Loans that had been sold to a third-party debt purchaser before PPC entered the Scheme are not covered by the Scheme write-off. The new owner of the debt continues to manage collection. Any complaint about original mis-selling would now be directed to the debt purchaser, subject to time-bar rules in DISP 2.8.2 and the limitation period for the underlying contract.

Compensation under the Financial Services Compensation Scheme

High-cost credit firms, including those that historically offered bad credit payday loans, are not covered by the Financial Services Compensation Scheme. The 5 to 10 pence Scheme dividend was the only redress available. The complaint deadline of 28 February 2022 has passed. No further redress will be paid through the PPC Scheme. The Financial Ombudsman Service is unable to consider new complaints against PPC because of the Scheme.

Free debt advice

If you are in current financial difficulty

The four bodies below provide free, impartial guidance to consumer credit borrowers, including former short-term loans customers. None of them charge for help. None have any commercial relationship with a lender, broker or claims management firm. Each can advise on disputed historical balances and on the formal options available where a balance cannot reasonably be paid.

The regulatory legacy

Satsuma is one of the smaller UK online short-term credit brands by lifetime customer count. The closure formed part of a larger event: the simultaneous wind-down of all PPC trading names and the formal exit of the Provident Financial Group from the UK high-cost credit category.

Multi-brand wind-down within a single legal entity

The PPC case illustrates a feature of the UK consumer credit sector that recurs in this directory: a single FCA authorisation covering multiple trading names that close as one event. Other examples in this directory include CashEuroNet (covering QuickQuid, Pounds to Pocket and Onstride), Instant Cash Loans (covering The Money Shop, PaydayUK and Wage Day Advance) and Indigo Michael (covering SafetyNet Credit and Tappily). When the legal entity fails, all brands fail simultaneously.

The end of UK home-collected credit and online payday lending under PPC

The PPC Scheme effectively ended both home-collected credit and adjacent online payday lending under the Provident Financial Group structure. Combined with the Morses Club administration in November 2023, the closures finished the home-collected category as a mainstream UK product. The online short-term lending market continues at much smaller scale than during the period in which Satsuma operated.
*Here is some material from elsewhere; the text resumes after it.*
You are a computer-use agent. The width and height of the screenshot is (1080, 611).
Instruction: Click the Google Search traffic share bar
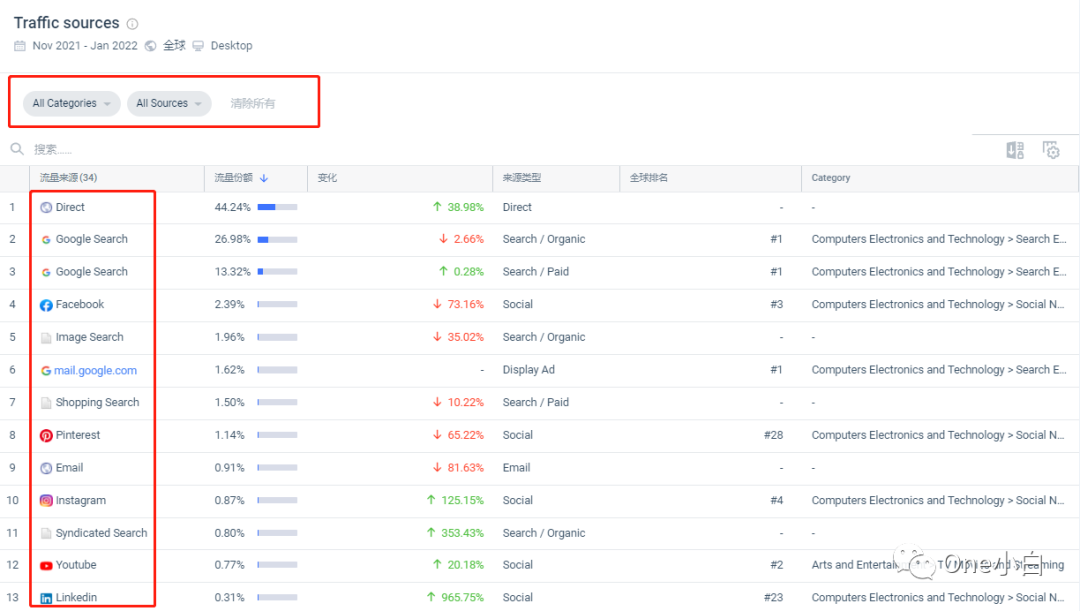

The active small-loan and short-term market in 2026

Borrowers who would previously have used Satsuma now typically apply for unsecured short-term credit from the active panel of FCA-authorised direct lenders. A small loan from a direct lender is the more likely fit where the amount needed is modest. The closest commercial peers in product structure are firms like Lending Stream and Cashfloat that offer fixed-instalment short-term loans within the FCA price cap framework.

Active alternatives

Where former Satsuma Loans customers borrow now.

Three FCA-authorised firms operating in the online short-term and instalment-loan market that former Satsuma customers may now consider. None are connected to Provident Personal Credit Limited or the Provident Financial Group. All operate within the FCA price cap framework.

Lending Stream

Direct lender for short-term instalment loans of £100 to £1,500 over up to 6 months. Gain Credit LLC, FCA authorised since 2008. The closest active peer to Satsuma in product structure and target customer.

Cashfloat

Direct lender for online instalment loans of £300 to £1,100 over 4 to 12 months. Western Circle Limited, FCA authorised since 2014. Established UK direct-lender alternative to closed online payday brands.

Drafty

Line-of-credit facility, with credit limits typically £50 to £3,000 and interest charged only on amounts drawn. Gain Credit LLC, FCA authorised since 2008. Different product structure from Satsuma's instalment model but addresses similar borrowing needs.

Sources and verification

Operating entity: Provident Personal Credit Limited (PPC), of which Satsuma Loans was a trading brand. Verified against Companies House records and the FCA register entry under PPC's firm reference number.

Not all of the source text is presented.